*** Material shown Section Begins ***

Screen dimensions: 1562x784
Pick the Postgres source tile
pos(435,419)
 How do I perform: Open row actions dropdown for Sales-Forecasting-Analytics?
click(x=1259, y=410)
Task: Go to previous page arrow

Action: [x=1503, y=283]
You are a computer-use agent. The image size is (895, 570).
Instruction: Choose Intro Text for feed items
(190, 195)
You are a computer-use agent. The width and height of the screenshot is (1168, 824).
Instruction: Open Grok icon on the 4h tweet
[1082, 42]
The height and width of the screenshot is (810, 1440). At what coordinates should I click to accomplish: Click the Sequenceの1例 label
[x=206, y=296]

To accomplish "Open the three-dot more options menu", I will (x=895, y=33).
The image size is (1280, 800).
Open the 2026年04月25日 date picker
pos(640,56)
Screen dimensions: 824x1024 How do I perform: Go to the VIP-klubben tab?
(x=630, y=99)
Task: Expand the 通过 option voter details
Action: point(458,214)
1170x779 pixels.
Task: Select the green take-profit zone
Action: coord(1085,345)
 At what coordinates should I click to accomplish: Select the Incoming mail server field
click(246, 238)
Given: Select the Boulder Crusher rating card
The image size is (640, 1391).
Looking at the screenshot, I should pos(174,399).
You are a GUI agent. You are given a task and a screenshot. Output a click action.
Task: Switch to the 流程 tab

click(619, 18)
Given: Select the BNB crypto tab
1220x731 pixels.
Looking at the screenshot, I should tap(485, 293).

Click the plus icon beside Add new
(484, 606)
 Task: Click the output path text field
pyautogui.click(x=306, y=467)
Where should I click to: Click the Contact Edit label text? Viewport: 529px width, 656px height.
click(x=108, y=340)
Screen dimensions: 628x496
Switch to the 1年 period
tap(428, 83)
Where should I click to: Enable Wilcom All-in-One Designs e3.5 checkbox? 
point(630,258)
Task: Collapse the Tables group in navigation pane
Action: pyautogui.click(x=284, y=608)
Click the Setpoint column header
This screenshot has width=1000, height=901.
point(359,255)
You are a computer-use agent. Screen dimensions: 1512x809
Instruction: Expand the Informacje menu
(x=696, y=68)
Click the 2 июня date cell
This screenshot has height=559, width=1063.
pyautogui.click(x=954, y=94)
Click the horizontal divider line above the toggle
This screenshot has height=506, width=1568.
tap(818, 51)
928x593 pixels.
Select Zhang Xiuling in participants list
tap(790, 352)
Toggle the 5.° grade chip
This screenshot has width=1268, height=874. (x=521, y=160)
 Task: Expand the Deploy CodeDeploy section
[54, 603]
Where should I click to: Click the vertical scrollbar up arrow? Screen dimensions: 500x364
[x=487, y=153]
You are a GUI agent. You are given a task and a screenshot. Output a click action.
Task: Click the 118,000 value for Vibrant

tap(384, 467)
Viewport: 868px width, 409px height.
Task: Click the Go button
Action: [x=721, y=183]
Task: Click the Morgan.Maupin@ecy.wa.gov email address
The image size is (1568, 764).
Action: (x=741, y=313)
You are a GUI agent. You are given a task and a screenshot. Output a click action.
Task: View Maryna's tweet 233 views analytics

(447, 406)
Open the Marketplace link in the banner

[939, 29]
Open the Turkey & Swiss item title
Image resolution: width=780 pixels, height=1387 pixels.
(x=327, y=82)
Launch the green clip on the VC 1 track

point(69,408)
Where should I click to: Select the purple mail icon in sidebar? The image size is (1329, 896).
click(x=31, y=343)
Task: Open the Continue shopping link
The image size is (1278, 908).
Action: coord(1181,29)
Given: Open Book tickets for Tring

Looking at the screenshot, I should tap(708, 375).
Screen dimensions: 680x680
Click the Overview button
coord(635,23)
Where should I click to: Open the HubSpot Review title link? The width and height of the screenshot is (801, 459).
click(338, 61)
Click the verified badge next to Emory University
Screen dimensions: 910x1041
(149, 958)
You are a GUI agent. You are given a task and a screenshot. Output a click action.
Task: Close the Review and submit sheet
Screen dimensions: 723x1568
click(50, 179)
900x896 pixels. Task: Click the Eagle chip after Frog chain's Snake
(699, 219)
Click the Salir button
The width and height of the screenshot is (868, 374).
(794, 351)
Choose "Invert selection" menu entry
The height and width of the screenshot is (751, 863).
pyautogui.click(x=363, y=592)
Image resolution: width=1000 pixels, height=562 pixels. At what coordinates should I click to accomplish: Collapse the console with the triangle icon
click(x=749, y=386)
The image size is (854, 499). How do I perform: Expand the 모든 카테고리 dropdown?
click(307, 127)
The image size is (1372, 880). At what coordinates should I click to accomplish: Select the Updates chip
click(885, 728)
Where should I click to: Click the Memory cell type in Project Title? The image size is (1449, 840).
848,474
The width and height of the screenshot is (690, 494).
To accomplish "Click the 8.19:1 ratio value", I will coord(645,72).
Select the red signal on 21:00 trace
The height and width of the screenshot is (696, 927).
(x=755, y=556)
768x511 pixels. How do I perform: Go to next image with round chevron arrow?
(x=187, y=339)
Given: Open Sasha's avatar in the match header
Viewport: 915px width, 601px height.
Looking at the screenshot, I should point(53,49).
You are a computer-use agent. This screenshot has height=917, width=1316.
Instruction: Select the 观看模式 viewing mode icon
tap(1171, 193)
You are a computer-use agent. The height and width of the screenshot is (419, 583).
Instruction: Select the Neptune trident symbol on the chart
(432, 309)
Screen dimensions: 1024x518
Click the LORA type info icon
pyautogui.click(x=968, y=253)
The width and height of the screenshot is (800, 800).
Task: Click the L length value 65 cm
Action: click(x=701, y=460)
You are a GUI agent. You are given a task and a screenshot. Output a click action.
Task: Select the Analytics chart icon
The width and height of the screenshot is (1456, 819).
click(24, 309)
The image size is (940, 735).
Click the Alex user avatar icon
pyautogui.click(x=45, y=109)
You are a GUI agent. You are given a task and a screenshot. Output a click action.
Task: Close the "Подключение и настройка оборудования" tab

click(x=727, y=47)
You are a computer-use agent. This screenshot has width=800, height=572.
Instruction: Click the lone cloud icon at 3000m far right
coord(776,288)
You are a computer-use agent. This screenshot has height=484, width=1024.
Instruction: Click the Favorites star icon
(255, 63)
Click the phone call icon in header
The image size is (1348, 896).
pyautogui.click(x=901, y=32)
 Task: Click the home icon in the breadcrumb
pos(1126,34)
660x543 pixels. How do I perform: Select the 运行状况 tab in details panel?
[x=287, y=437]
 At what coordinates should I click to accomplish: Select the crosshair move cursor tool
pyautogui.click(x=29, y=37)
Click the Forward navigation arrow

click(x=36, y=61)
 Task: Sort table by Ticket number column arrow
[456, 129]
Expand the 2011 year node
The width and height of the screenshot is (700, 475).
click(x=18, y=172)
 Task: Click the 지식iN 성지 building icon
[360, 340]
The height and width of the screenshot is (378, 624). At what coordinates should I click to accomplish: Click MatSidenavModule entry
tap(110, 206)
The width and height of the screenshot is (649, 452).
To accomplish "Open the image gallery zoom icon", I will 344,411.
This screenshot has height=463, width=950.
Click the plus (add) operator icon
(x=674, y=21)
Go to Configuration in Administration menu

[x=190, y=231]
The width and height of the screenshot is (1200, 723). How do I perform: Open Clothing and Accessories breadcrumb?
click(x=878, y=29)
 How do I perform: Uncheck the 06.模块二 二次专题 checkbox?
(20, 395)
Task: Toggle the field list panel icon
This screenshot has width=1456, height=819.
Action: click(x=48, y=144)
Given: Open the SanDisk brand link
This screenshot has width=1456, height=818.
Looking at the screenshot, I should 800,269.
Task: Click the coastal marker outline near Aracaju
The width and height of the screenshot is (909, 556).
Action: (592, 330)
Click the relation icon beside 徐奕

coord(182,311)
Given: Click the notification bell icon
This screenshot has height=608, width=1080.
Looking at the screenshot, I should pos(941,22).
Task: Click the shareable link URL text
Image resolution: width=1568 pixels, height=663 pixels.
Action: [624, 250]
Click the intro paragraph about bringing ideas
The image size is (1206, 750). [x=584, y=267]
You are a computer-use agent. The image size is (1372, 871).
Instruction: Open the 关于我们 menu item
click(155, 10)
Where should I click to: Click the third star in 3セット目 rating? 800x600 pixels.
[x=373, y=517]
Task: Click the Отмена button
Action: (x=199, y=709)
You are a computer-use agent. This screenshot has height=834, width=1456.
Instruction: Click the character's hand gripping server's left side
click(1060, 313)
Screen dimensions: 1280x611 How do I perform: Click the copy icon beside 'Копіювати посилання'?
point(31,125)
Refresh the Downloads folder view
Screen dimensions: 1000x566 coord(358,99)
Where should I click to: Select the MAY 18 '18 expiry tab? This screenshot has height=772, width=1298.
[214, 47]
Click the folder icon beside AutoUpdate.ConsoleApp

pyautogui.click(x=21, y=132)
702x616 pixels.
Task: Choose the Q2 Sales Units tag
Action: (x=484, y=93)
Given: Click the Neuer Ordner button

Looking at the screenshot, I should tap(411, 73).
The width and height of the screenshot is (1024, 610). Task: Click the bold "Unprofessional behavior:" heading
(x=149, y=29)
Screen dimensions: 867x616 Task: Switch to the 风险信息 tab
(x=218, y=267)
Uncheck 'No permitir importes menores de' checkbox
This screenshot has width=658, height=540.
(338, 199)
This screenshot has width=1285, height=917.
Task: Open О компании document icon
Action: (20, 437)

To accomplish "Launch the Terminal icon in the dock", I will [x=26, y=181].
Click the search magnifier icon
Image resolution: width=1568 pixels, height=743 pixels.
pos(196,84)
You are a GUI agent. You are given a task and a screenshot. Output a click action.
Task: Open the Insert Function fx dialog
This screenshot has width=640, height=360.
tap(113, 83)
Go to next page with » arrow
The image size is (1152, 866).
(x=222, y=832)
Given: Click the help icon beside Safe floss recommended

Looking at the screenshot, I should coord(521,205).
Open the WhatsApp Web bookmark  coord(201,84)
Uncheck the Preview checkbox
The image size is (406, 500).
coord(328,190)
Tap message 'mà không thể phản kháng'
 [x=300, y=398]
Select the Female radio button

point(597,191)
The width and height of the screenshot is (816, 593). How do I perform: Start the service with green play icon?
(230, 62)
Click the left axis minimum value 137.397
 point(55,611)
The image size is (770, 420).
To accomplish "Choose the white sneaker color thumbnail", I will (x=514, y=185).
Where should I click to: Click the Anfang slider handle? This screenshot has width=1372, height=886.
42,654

*** Material shown Section Ends ***

What to do ::
In the entries above, find the line holding "Pick the Postgres source tile" and the line holding "You are a computer-use agent. The image size is (895, 570).", then retype exactly those two lines and every line between them, and nothing else.

Output for this task ::
Pick the Postgres source tile
pos(435,419)
 How do I perform: Open row actions dropdown for Sales-Forecasting-Analytics?
click(x=1259, y=410)
Task: Go to previous page arrow

Action: [x=1503, y=283]
You are a computer-use agent. The image size is (895, 570).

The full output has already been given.